I'm sure it takes effort though lol


----------



## Omen669 (Jun 11, 2015)

Loveleelady said:


> chat a bit online then it goes to watsapp.. im not bothered about chatting on phone before hand as I found in past hard to match the voice and face
> 
> im meeting them during day in public for a coffee and wudnt get in their cars so like its safe enough


Ok cool. I'd have to speak them in person I think, to see if we're on the same wave length to meet up. Might give it another go.........


----------



## banzi (Mar 9, 2014)

MissMartinez said:


> Not in the slightest. I can look rough I assure u


pics or it hasnt happened.


----------



## Loveleelady (Jan 3, 2012)

Omen669 said:


> Ok cool. I'd have to speak them in person I think, to see if we're on the same wave length to meet up. Might give it another go.........

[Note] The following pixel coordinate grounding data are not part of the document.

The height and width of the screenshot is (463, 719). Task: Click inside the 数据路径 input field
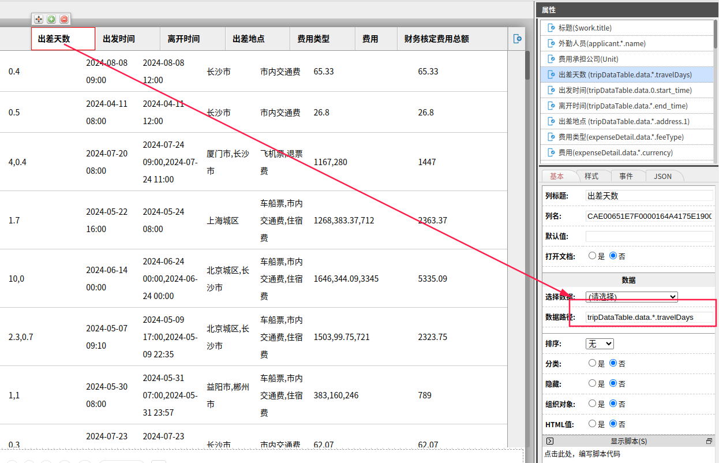[x=641, y=316]
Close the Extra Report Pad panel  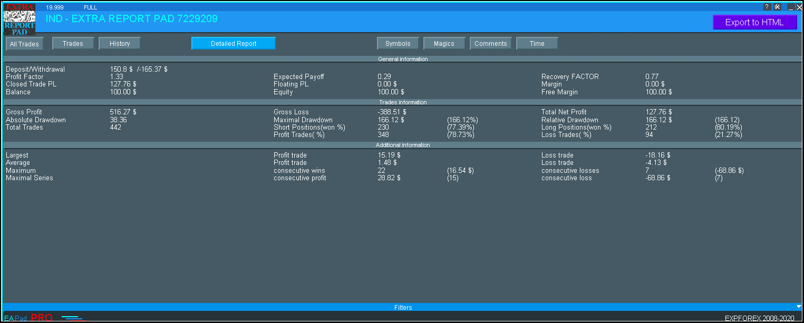pyautogui.click(x=799, y=7)
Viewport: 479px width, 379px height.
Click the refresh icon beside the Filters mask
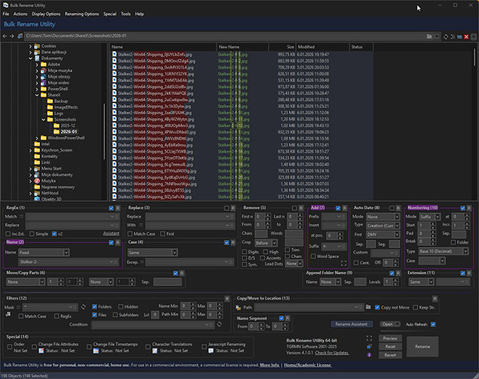(84, 306)
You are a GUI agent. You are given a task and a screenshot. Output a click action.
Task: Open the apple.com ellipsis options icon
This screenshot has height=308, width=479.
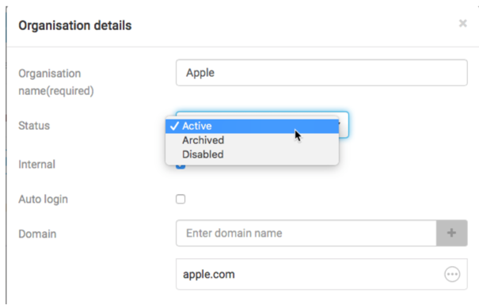click(x=452, y=274)
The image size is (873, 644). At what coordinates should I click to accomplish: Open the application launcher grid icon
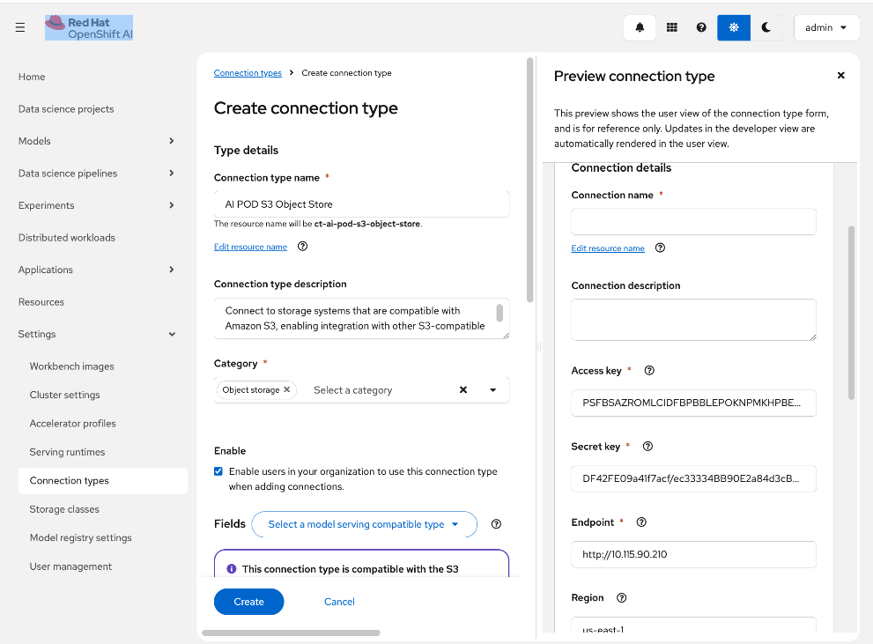pyautogui.click(x=670, y=27)
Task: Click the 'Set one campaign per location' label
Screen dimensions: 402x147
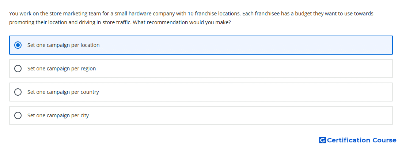Action: (63, 45)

well do what works for you but for me its initially the physical attraction that counts then personality so doesn't matter if u connect on phone they could still be dof when u turn up


----------



## Omen669 (Jun 11, 2015)

Loveleelady said:


> well do what works for you but for me its initially the physical attraction that counts then personality so doesn't matter if u connect on phone they could still be dof when u turn up


That's why I would have to see pictures etc and video call first for the attraction side of it. Not everyone likes doing that though I suppose.


----------



## Loveleelady (Jan 3, 2012)

Omen669 said:


> That's why I would have to see pictures etc and video call first for the attraction side of it. Not everyone likes doing that though I suppose.

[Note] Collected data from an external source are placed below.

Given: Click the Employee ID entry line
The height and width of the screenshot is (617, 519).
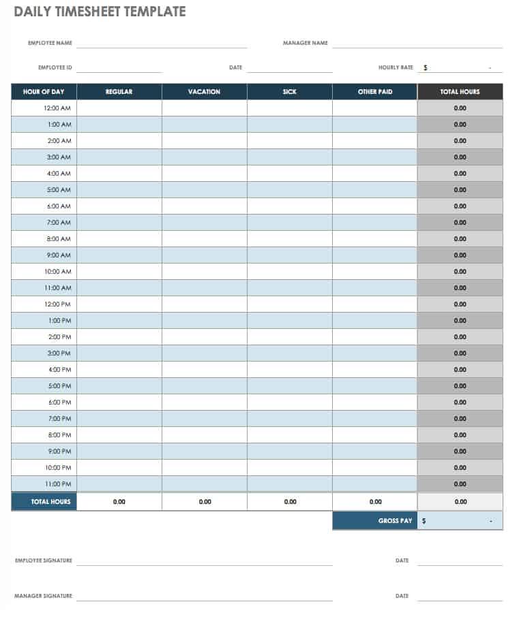Looking at the screenshot, I should [119, 67].
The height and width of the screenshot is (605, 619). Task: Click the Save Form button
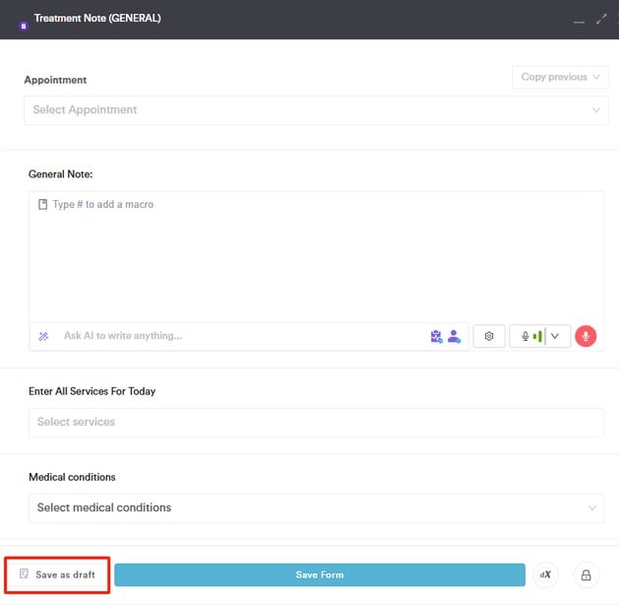(x=320, y=574)
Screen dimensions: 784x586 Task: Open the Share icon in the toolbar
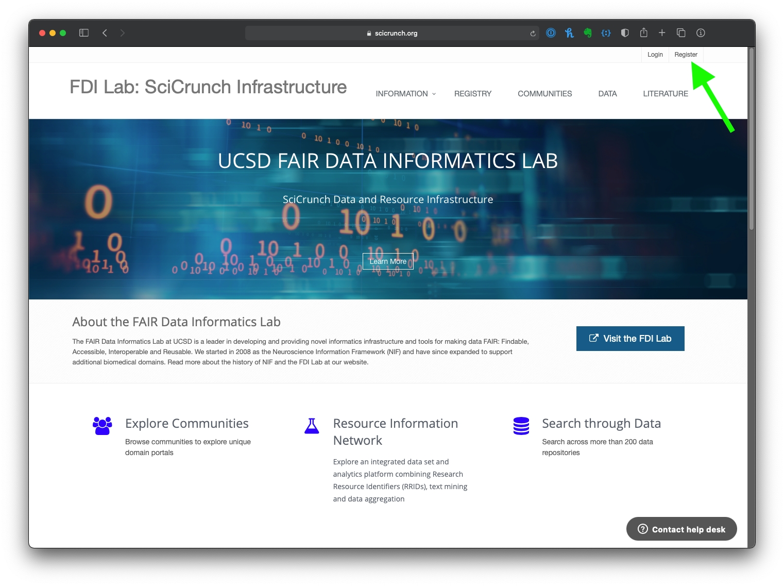[x=643, y=33]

yea and u don't wanna drag it out to much its only a coffee date like not a weddin proposal lol


----------



## Omen669 (Jun 11, 2015)

Loveleelady said:


> yea and u don't wanna drag it out to much its only a coffee date like not a weddin proposal lol


Well you never know how well the date will go... Love at first site and all! Lol


----------



## Leigh (Jun 13, 2012)

nice to see you again @Loveleelady

it's been a while. Have you snaggled your dreambloke yet?


----------



## Lotte (Feb 10, 2014)

Get to some weddings and put all of your effort into making new friends every time life presents and opportunity for it.

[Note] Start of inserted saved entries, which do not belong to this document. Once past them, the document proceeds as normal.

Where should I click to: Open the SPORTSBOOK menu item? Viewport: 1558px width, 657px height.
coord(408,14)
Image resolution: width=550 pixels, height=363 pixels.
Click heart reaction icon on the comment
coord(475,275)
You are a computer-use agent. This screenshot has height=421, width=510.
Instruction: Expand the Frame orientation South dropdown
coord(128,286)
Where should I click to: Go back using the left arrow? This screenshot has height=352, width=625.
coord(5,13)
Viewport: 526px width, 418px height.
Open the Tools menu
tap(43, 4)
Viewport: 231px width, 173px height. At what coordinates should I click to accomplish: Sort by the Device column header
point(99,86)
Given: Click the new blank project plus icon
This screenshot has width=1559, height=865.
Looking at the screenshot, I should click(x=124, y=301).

Every new person you make friends with has a whole range of friends you don't know yet, this is generally how you find someone really compatible.

I met my bloke just to say hello to three times over the last four years through a mutual friend neither of us were single at those times. I remember thinking he was a bit of a looker and very interesting, he could remember what I was wearing each of those times and the topics we briefly talked about.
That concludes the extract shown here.